RFID system could track trucks

July 1, 2005
Georgia Southern University Professor Bob Cook is proposing that the federal government create a national truck tracking system based on radio frequency identification (RFID) devices as a way to improve trucking industry security. Every day, millions of commercial trucks travel the nation's highways and homeland security officials are still looking for a system to keep track of this massive volume

Georgia Southern University Professor Bob Cook is proposing that the federal government create a national truck tracking system based on radio frequency identification (RFID) devices as a way to improve trucking industry security.

“Every day, millions of commercial trucks travel the nation's highways and homeland security officials are still looking for a system to keep track of this massive volume of traffic,” he says. “I'm proposing that a system linking RFID devices, truck weigh stations and law enforcement vehicles together to gather information for a proposed national truck tracking center.”

Cook suggests attaching a small RFID tag with its own identification code to each truck and container.
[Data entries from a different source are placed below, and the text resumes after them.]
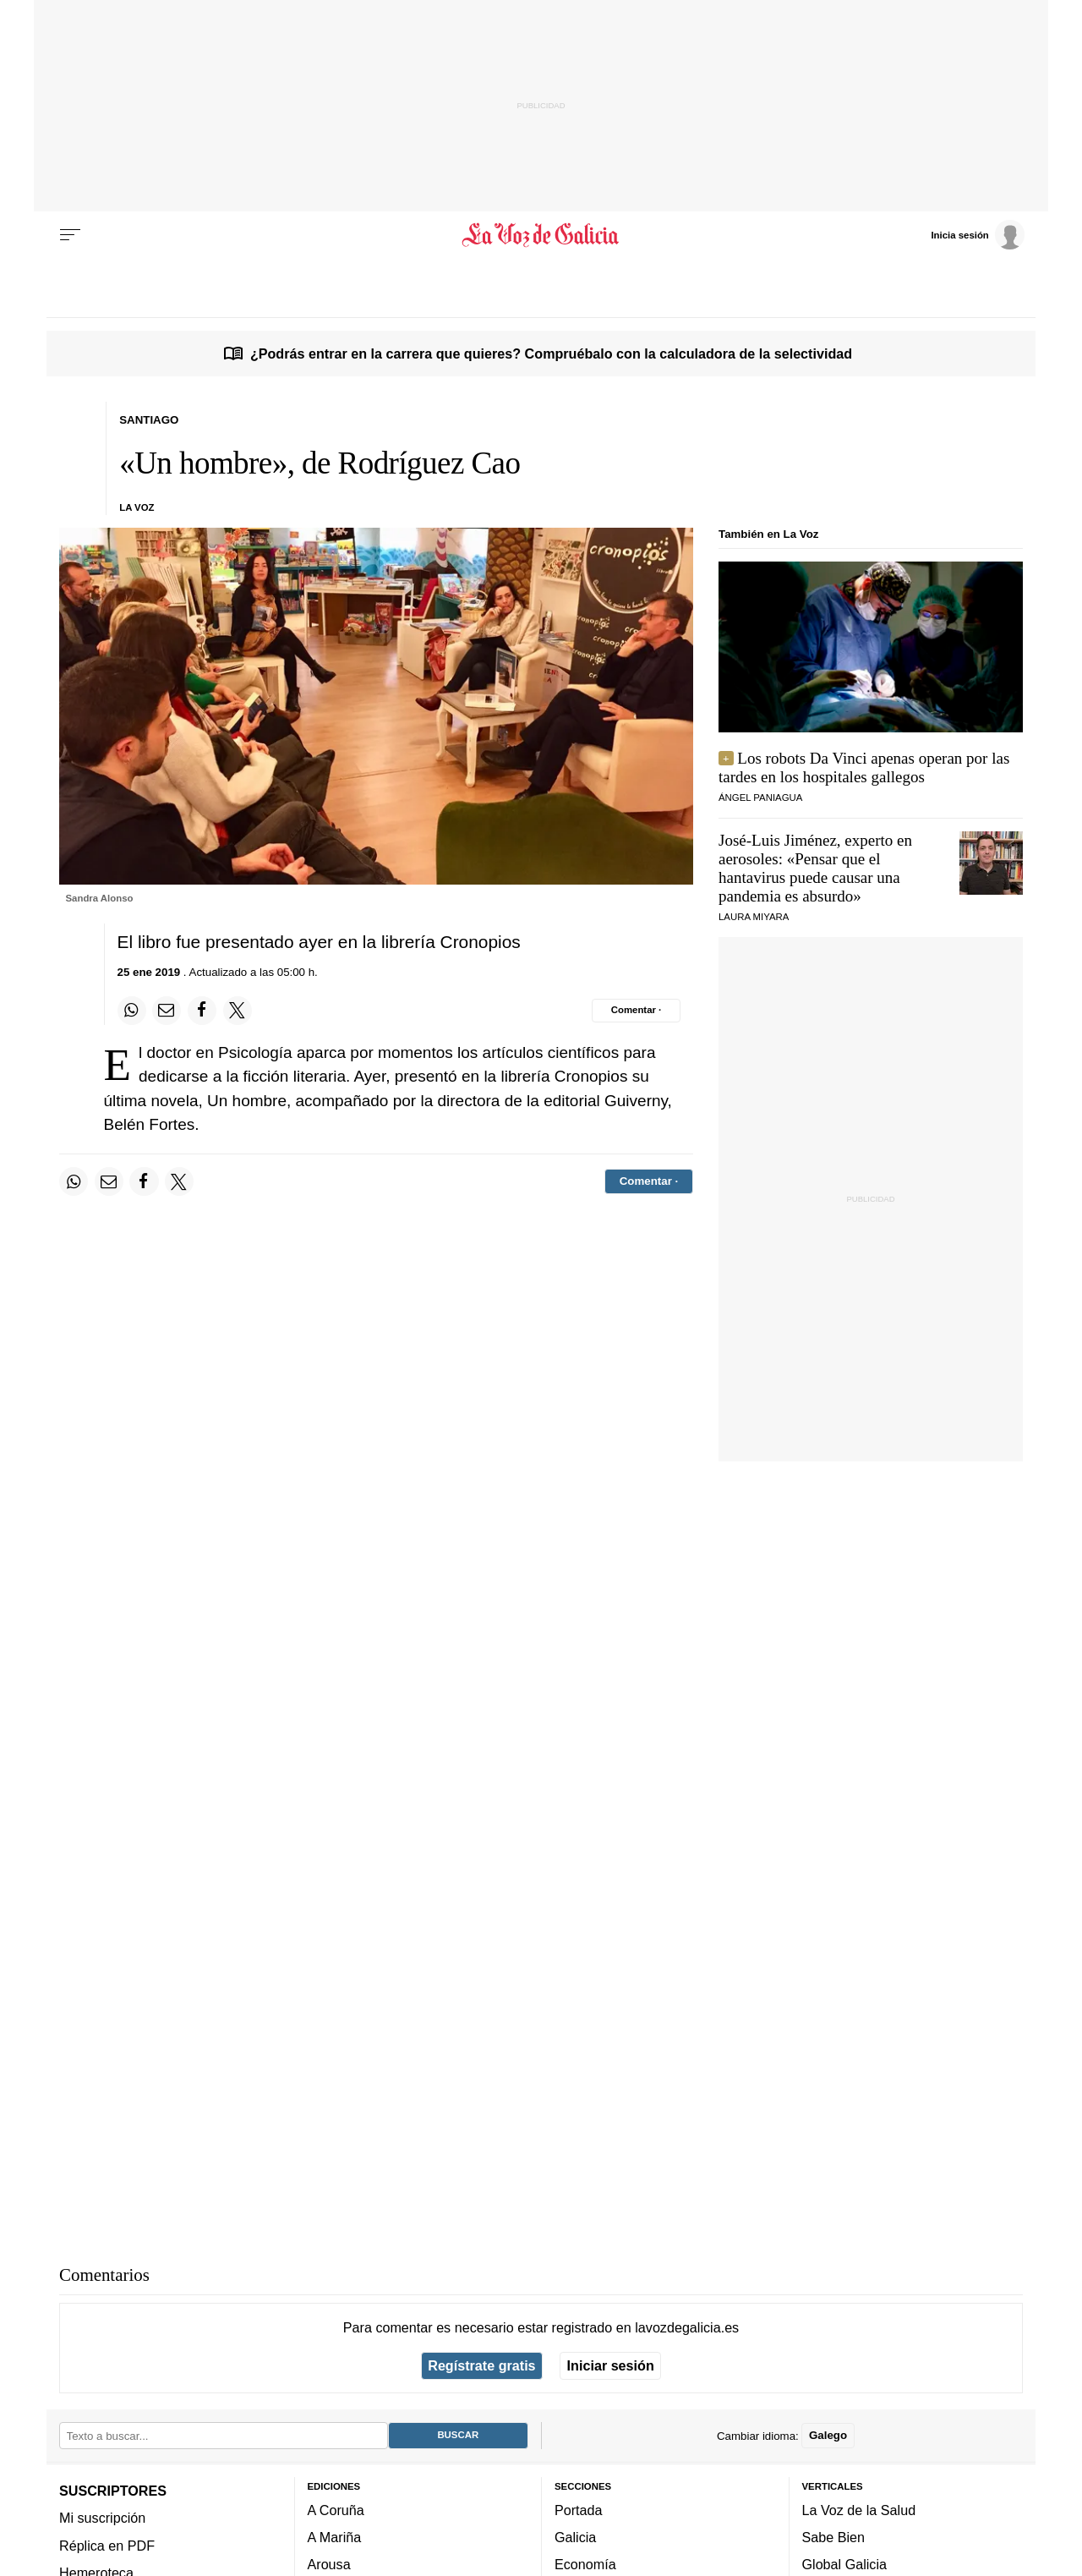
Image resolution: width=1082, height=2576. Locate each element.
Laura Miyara (754, 917)
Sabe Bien (834, 2537)
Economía (585, 2564)
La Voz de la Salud (859, 2510)
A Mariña (335, 2537)
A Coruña (336, 2510)
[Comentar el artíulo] (636, 1010)
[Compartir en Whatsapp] (131, 1010)
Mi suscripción (102, 2517)
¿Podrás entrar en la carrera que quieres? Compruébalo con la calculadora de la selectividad (551, 353)
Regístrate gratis (481, 2365)
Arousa (329, 2564)
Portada (579, 2510)
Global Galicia (844, 2564)
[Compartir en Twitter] (237, 1010)
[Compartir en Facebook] (202, 1010)
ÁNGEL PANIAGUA (760, 797)
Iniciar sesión (610, 2365)
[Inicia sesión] (977, 234)
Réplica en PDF (107, 2544)
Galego (828, 2435)
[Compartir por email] (166, 1010)
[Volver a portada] (541, 235)
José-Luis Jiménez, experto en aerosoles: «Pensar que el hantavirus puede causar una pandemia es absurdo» (815, 868)
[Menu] (70, 235)
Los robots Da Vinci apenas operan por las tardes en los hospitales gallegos (864, 767)
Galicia (575, 2537)
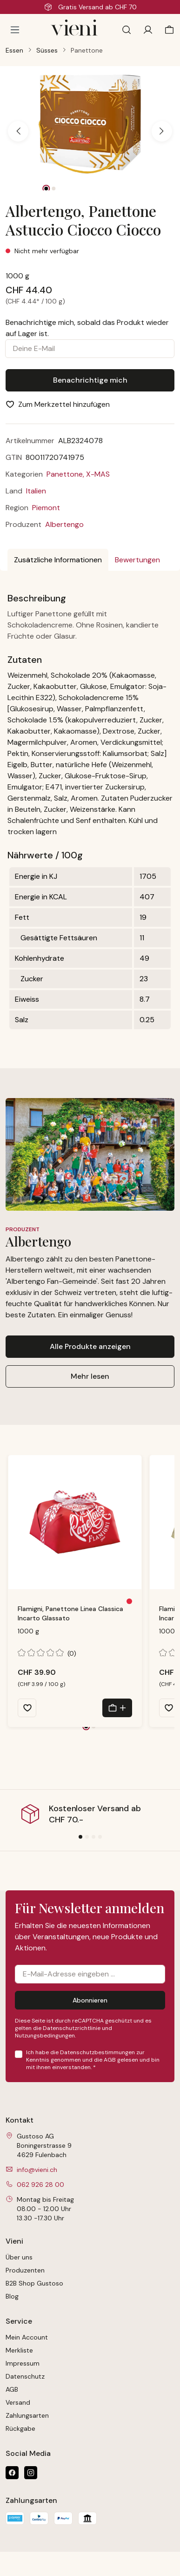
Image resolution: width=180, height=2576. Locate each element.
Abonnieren (90, 2000)
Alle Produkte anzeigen (90, 1346)
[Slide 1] (80, 1836)
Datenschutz (25, 2376)
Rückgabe (20, 2428)
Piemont (46, 508)
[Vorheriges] (18, 131)
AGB (110, 2059)
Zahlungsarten (27, 2415)
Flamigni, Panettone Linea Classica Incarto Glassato (70, 1613)
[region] (90, 131)
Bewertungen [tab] (137, 560)
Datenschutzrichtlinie (71, 2028)
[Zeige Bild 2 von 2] (54, 188)
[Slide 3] (93, 1836)
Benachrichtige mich (90, 380)
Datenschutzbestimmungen (97, 2052)
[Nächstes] (162, 131)
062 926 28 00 (40, 2184)
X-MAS (98, 474)
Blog (12, 2296)
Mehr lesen (90, 1376)
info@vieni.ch (37, 2169)
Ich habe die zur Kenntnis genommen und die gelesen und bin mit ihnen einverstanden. (93, 2060)
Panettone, (66, 474)
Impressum (23, 2363)
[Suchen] (126, 29)
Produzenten (25, 2270)
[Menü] (15, 29)
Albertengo (64, 524)
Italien (36, 491)
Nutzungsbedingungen (45, 2035)
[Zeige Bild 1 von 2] (46, 188)
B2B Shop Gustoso (34, 2283)
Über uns (19, 2257)
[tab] (57, 560)
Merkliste (19, 2350)
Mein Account (27, 2337)
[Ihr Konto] (148, 29)
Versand (18, 2402)
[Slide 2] (87, 1836)
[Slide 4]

Every time a truck passes through a weigh station, an electronic reader would sense the RFID devices and feed the truck and container's location into a national truck-tracking computer system, he says. Cook also proposes equipping law enforcement vehicles with RFID sensors. The sensors would then collect truck-tracking information in the normal course of their patrols and transmit it back to a computer system.

Cook has already assembled a prototype system and says it was successfully tested at a weigh station on Interstate 16 near Savannah, GA. He worked with the Georgia Ports Authority, a trucking company and a major retail distributor to test the system.

In addition to providing homeland security data, Cook says his system would allow legitimate customers to more easily and uniformly track deliveries and that his proposal ties in closely with the Georgia Dept. of Transportation's plans for electronic highways.